Where it does get interesting is when O’Neil begins to stretch these games with the performers – where the rules become looser, more abstract, and where they begin to dance. By shifting between forms or trying to do more than one job at once, the movement begins to animate the static ‘body-sculptures’ and create a tension between the architectures they describe and their kinetic, expressive bodies. Here the domestic routine and O’Neil’s choreography become wonderfully intertwined, taking us into the more abstract sequences of dance where the ensemble leap, dash, play, and gather in the patterns described earlier.

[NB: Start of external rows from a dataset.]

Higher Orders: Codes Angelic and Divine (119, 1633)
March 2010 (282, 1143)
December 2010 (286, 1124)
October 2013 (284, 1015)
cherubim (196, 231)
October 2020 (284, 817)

It is an entrancing production by Footnote, and it is fantastic to see how integrated the dance is with some really stunning work on sound, lighting, and AV design. It demonstrates how confident NZ dance is now working across media to develop powerful new relationships on stage. Of note is the precision with which O’Neil works with video footage to create a new dance, between this digitally produced imagery as a kind of ‘second stage’ upon the stage: one that sometimes plays with or overlaps the live performance, or elsewhere provides parallel, separate, or complementary ideas. Defiant and joyous choreography is set against a montage of children’s drawings. In each image we are aware of the child’s unsteady hand, their trembling but determined lines, their imagination, and aspirations. This making-of-seeing through drawing is mirrored in the wild-wild dancing below, that is only half-choreographed to give space for the energies of the dancers’ own inner children. A beautiful dialogue emerges in these moments between the stage and the image above it: a dance through the screen and back again.